Is Donald Trump responsible for the fistfights and scuffling that have broken out at some of his rallies?
That seems to be the main question that the media are asking.
What’s overshadowed, and sometimes ignored, is the role of protestors who are engaged in organized attempts to disrupt these rallies.
We saw that again yesterday in North Carolina, when a group of demonstrators kept screaming in an attempt to shout down Trump, until they were removed.
There are two sides to this debate—but the harsh spotlight is mainly on Trump.
The billionaire yesterday declared that there is “no violence” at his rallies, that these gatherings are “love fests.” Clearly there have been violent outbreaks.
And it can certainly be argued that Trump kept his foot on the gas pedal by saying he’d like to punch one protestor in the face, or that he’d pay the legal fees of supporters fighting back.
But what about the role of protestors who use Facebook to organize the troops for the express purpose of disrupting a presidential candidate’s event?
When MSNBC’s Rachel Maddow says she’s practically concluded that Trump wanted the confrontation in Chicago, where he canceled the rally, it’s clear that some in the media are making this all about the candidate and not those who would silence him.
Imagine how different the coverage might be if protestors were shouting down Hillary Clinton, as they briefly did to Bernie Sanders earlier in the season.
Everyone has the right to peacefully demonstration, something that’s deeply embedded in our country’s DNA. But nobody has the right to stop someone else from speaking. That is an assault on free speech—and one that’s been too prevalent on college campuses in recent years, where some liberals have tried to block speakers whose views they don’t like.
In the short term, this probably helps Trump in the Republican primaries, where voters will see him taking on mostly minority protestors who they don’t have much sympathy for.

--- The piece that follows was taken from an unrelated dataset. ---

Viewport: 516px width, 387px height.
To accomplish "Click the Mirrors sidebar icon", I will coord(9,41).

The danger in the long run is that the outbreaks of violence will come to be seen as a metaphor for a campaign that critics will say is tearing the country apart.

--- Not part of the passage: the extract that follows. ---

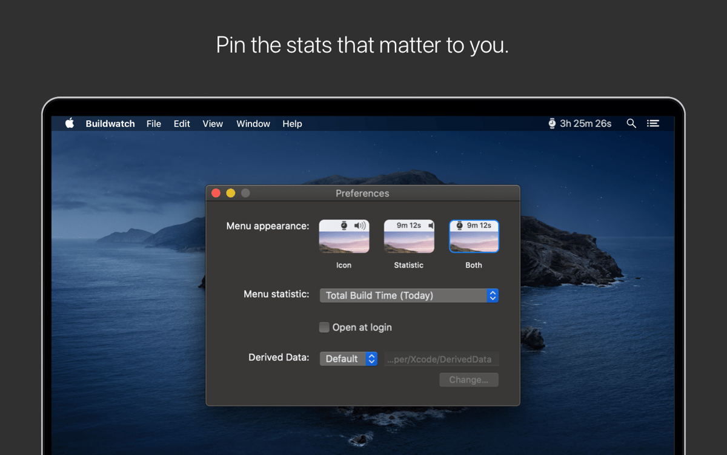Open the Buildwatch menu
Viewport: 727px width, 455px height.
[x=110, y=123]

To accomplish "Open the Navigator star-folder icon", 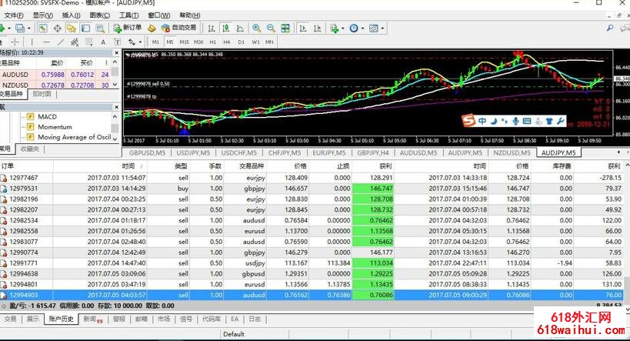I will (71, 28).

Joe Scarborough, in his Washington Post column, continues his turn against Trump, insisting that “a political campaign whose security has been so stifling as to draw angry comparisons to fascist regimes would plan a key rally for Trump in the middle of a racially diverse urban campus. The fact that this campus sits in the middle of a city that is so Democratic that it has not elected a Republican mayor since before Franklin Roosevelt was sworn in as president makes the venue’s selection even more bizarre.”
I have to disagree on that point. Why shouldn’t a presidential candidate—especially one who hopes to attract Democratic votes in the fall--be able to campaign anywhere he wants?
National Review, which detests Trump and is backing Ted Cruz, faults the protestors, but adds this:
“Trump — Saddam Hussein to the ayatollahs of political correctness on the other side — is of course far from blameless in all this. That is not to say that Trump’s irresponsible, wild-eyed, and meat-headed rhetoric, which has included explicit calls for violence against his critics, is responsible for having provoked the protests. Rather, Trump’s rhetoric has been unworthy of a presidential candidate — and unworthy of an American — in and of itself.”
On the liberal side, Josh Marshall of Talking Points Memo says “it is not that Trump can't control the beast he's unleashed. He cannot control himself because the same psychodrama and politics of resentment that is playing out among his followers is playing out within himself. Trump can pivot to the general all he wants. But the primaries will follow him there. Indeed, he will bring them.”
And at the Huffington Post, which hates Trump with a passion, Howard Fineman invokes the violence and division of 1968:
“Like the late George Wallace, Trump exudes a sneering hatred for political establishments and blames the ills of the county on those whose race, faith or origin makes them somehow ‘un-American.’
“Wallace softened somewhat in later years, but Trump, at 69, shows no signs of doing so. Indeed, he is doubling down on his willingness to allow verbal and even physical antagonism in his name and at his campaign rallies.”
Trump speaks openly about tapping into the anger of Americans who are fed up with the political establishment, and that has fueled his rise. Now his challenge is to deal with the very visible backlash to that anger.